#### Document
* * *

In continuous operation as described above, apparatus 10 proceeds generally along path 242, by means of drive unit 236, until some second preselected datum, such as indicated at 244, is reached. Of course, first conveying means 14 is operable for receiving material dumped from cart 178 onto conveyors 198, 200 for transport of the material to conveyor belt 210 of second conveying means 16. The material is transferred by conveyor belt 210 onto yet another conveyor 246 for discharge to some convenient land or shore region schematically indicated at 248.

After apparatus 10 is positioned generally over preselected datum 244, first conveying means 14 is shifted, upon suitable actuation of drive unit 216, to the right (as shown in FIG. 1) a distance approximately equal to the length of bucket 114. For purposes of general definition, the length of bucket 114 is designated at L in FIG. 10. Then, with drive unit 216 deactivated and with drive unit 236 activated, apparatus 10 is advanced along a return path 250 in a direction generally parallel to the direction of conveyance of first conveying means 14 toward second conveying means 16. Similarly, another preselected reference datum, generally indicated at 252, is reached, and shifting of first conveying means 14 occurs and a new path is traveled by apparatus 10. Successively, travel of apparatus 10 relative to first conveying means 14 occurs with intermittent shifting of the first conveying means relative to the second conveying means occurring prior to reversal of direction of apparatus 10 relative to first conveying means 14. Thus, it may be appreciated that a substantially large, preselected volume of bottom material over a defined area may be removed by apparatus 10 used in conjunction with conveying apparatus 12.

From the above description, it should be readily apparent that the present invention provides several distinct and important advantages. First of all, precise control and bottom surface placement of bucket 114 is ensured because the bucket will not twist or reorient about a vertical axis or an axis corresponding to the longitudinal axis of elongate member 112. Carriage 98, which engages guides 100, 102, constrains any tendency of the bucket to twist, thereby ensuring precise, guided placement of the bucket onto the bottom surface. In addition, because of the substantial weight of elongate member 112 and because the elongate member is directed vertically toward the bottom surface, a ramming or penetrating action is achieved which drives the bucket into the bottom surface, ensuring complete penetration of jaws 164, 166. Thus, usually a full payload will be realized with every bite of the bucket.

* * *

Dataset rows

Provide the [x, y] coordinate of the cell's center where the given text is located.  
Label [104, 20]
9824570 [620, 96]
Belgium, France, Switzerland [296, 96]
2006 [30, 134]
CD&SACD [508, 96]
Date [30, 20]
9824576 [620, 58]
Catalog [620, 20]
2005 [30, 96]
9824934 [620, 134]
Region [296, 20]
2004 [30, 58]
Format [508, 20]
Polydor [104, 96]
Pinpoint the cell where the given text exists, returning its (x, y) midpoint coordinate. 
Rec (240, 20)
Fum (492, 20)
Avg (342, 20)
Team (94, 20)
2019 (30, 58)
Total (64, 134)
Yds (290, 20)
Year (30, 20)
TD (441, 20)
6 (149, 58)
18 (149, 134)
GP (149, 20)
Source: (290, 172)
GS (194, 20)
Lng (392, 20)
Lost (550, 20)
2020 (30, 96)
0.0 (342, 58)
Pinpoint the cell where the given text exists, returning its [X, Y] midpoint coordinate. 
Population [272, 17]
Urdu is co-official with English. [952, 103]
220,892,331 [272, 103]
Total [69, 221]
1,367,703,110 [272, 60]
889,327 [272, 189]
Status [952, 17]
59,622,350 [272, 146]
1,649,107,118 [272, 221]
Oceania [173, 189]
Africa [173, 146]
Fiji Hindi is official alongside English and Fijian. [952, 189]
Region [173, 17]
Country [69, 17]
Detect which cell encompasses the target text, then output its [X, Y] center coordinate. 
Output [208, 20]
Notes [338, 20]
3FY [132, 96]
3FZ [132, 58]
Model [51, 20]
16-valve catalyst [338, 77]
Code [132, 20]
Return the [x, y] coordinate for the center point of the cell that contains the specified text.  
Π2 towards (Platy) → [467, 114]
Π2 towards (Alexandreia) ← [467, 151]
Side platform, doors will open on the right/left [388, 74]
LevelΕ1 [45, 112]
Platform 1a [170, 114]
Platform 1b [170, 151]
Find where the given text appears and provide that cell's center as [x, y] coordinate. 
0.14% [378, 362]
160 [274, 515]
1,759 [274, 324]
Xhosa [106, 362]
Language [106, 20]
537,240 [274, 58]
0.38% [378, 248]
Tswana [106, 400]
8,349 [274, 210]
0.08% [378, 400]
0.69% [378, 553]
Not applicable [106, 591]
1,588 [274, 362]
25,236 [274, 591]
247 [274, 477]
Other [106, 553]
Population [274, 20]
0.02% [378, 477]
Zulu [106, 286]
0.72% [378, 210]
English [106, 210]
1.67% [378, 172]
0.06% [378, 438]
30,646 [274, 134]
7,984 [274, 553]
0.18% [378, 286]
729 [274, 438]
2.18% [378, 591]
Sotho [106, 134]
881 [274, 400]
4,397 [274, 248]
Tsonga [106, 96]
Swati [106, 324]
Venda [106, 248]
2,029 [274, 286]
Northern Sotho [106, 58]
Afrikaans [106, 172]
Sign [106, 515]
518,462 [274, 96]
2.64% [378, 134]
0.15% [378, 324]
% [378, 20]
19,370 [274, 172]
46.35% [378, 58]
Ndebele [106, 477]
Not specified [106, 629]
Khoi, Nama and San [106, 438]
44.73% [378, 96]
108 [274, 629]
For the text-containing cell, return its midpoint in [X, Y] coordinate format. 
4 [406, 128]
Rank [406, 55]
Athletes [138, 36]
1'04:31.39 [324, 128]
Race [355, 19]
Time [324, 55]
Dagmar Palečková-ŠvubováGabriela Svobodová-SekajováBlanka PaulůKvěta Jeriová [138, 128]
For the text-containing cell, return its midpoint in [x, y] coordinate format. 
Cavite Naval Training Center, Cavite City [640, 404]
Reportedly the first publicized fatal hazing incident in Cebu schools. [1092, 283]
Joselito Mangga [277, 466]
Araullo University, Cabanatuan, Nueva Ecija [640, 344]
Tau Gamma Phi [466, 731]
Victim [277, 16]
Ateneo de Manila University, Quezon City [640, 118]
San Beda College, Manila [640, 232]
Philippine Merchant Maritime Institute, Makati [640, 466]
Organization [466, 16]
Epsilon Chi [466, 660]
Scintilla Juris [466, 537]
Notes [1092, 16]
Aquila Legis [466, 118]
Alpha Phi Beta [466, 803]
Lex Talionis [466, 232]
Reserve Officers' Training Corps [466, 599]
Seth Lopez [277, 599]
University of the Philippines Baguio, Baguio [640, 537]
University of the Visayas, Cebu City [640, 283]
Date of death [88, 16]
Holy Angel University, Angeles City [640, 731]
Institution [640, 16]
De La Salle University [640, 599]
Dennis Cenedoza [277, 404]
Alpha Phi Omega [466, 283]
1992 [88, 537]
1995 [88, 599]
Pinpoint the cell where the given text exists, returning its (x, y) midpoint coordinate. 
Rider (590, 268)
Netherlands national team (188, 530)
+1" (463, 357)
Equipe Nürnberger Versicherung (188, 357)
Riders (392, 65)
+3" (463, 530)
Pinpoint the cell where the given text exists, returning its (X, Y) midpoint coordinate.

* * *

#### Jobs
1. In the apparatus description, what keeps bucket 114 from twisting?
2. Translate this sentence from the apparatus description into Spanish: "Thus, usually a full payload will be realized with every bite of the bucket."

#### Per-task answers
1. Carriage 98, which engages guides 100, 102, keeps bucket 114 from twisting.

2. Así, por lo general se obtendrá una carga útil completa con cada mordida del cucharón.